§ Description of the task:
Please return only the lines from the one with "Click magnifier icon in Ulice row" through the final line of the data, unchanged, with pictures omitted.

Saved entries
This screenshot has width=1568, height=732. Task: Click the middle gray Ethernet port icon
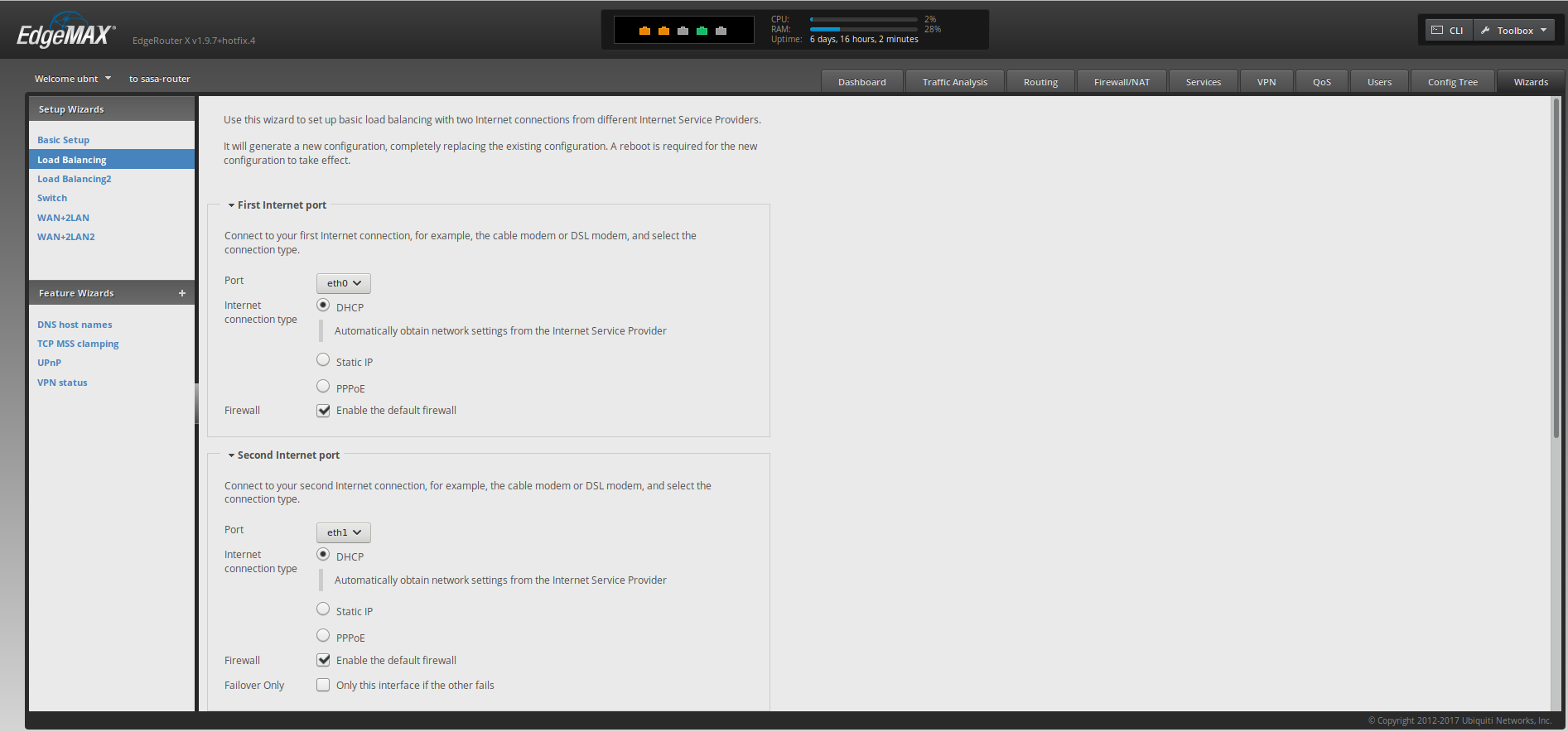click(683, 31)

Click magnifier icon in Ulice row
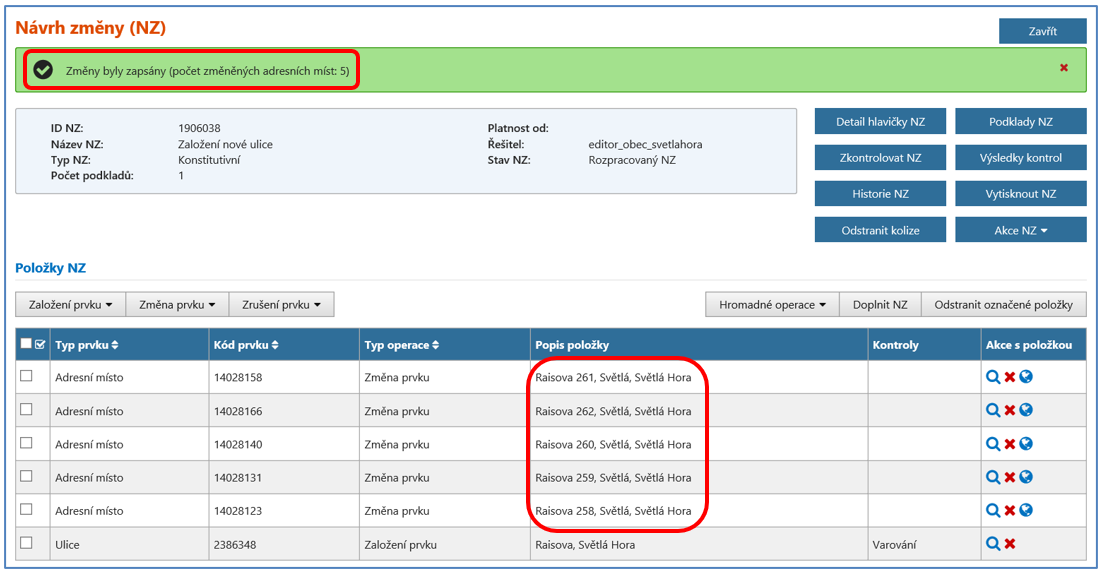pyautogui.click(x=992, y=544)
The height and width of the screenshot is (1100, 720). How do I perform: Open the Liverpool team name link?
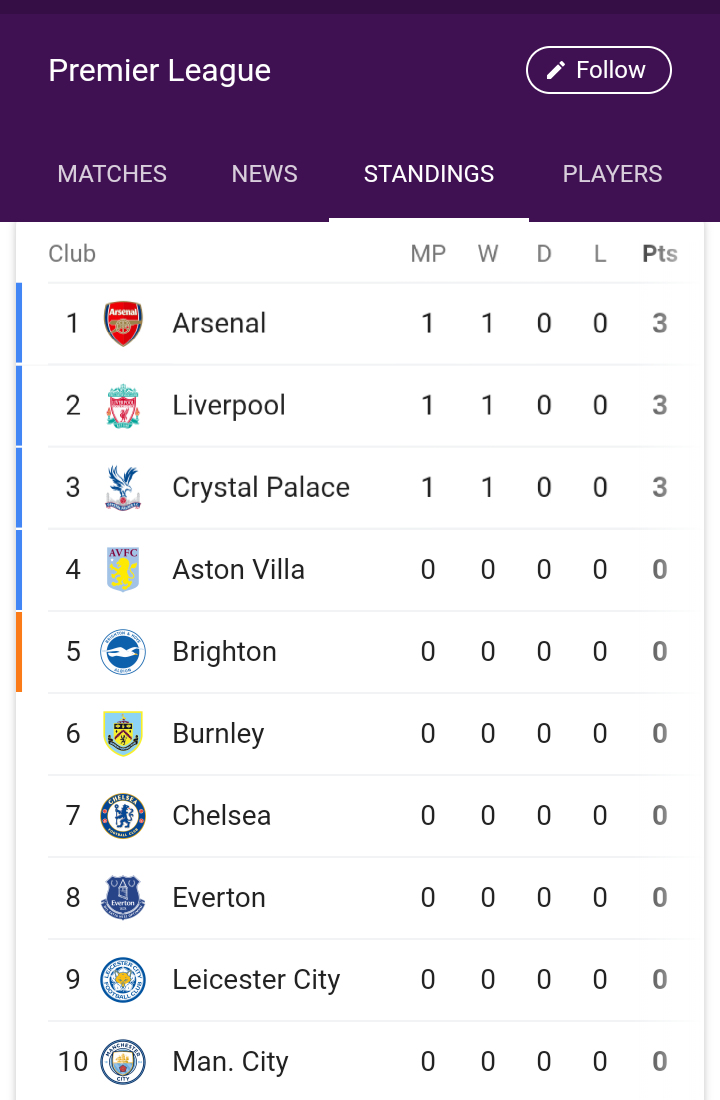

§ Response for this exercise:
Click magnifier icon in Ulice row
pyautogui.click(x=992, y=544)
The height and width of the screenshot is (1100, 720). How do I perform: Open the Liverpool team name link?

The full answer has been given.